┌─ EXTRACT

Stabilizing secondary structure in peptides and proteins

The studies represented in this work address questions concerning the stability of secondary structure in peptides and proteins. About half of the amino acid residues in globular proteins adopt a secondary structure conformation. There is an ongoing debate on the determinants of secondary structure. Being able to predict secondary structure is an important question in the protein folding problem. It will allow us to transform the wealth of genetic data directly into protein structure. The reoccurrence of secondary structure also opens an avenue for protein engineering. If transferable motifs could be identified that stabilize secondary structure, they could in principle be introduced to stabilize a variety of proteins. Stabilizing proteins will make them less susceptible towards degradation and would facilitate enzymatic reactions at higher temperatures.;The first three studies address fundamentals of the formation of secondary structure in peptides. Chapter Three explores the phenomenon of the formation of alpha-helix in ultra short peptides. Before this study, it was unknown if peptides with an average length shorter than 12 could adopt an alpha-helical conformation. The study describes the induction of alpha-helicity by glutamic acid side chains in short peptides. Chapters Four and Five address the secondary structure inducing ability of alanine. The unexpected formation of beta-sheet by alanine based peptides is discussed in chapter Four. The role of stretches of alanine in the formation of beta-sheets in spider silk is elucidated. Chapter Five concerns the important question of the intrinsic helix stabilizing ability of alanine. Are small alanine based peptides helical because of the intrinsic helix forming tendency of alanine or because of residues introduced to facilitate solvation?;The last two studies involve the stabilization of proteins through the stabilization of secondary structure elements. Chapter Six explores the introduction of helix 'friendly' residues and single and multiple salt bridges in a model protein GCN4, a leucine zipper. While the last chapter analyses the effect of a capping box into GCN4 on the structure and stability of the protein. Multiple elements introduced in the leucine zipper have been shown to stabilize the protein significantly and may prove to be universal stabilizers.

└─

**HOW TO COMPLETE THIS TASK:** Name every chapter the abstract identifies by number, and give the topic it says each one covers.

┌─ DATA SECTION

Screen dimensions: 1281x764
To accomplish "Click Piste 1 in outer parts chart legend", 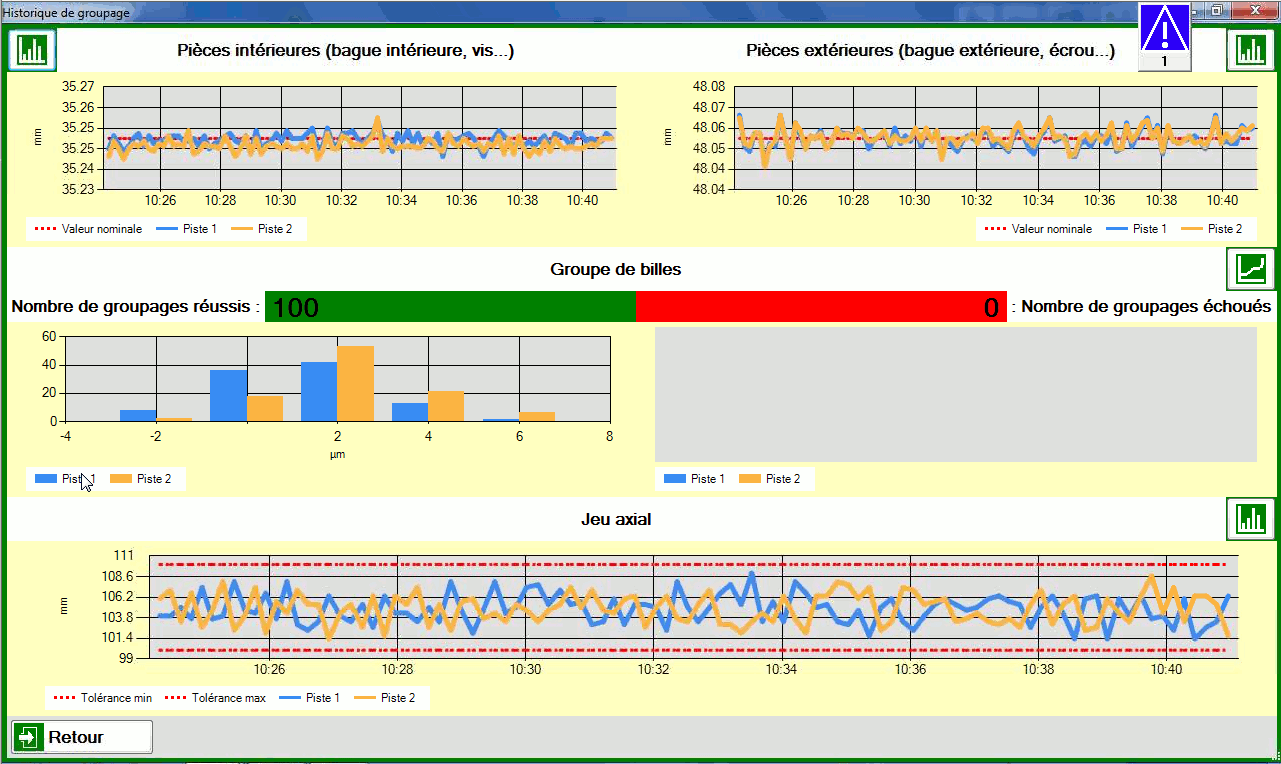I will [1149, 229].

└─

**SOLUTION BELOW:**
- Chapter Three: the formation of alpha-helix in ultra short peptides
- Chapter Four: the unexpected formation of beta-sheet by alanine based peptides
- Chapter Five: the intrinsic helix stabilizing ability of alanine
- Chapter Six: the introduction of helix 'friendly' residues and single and multiple salt bridges in the model protein GCN4, a leucine zipper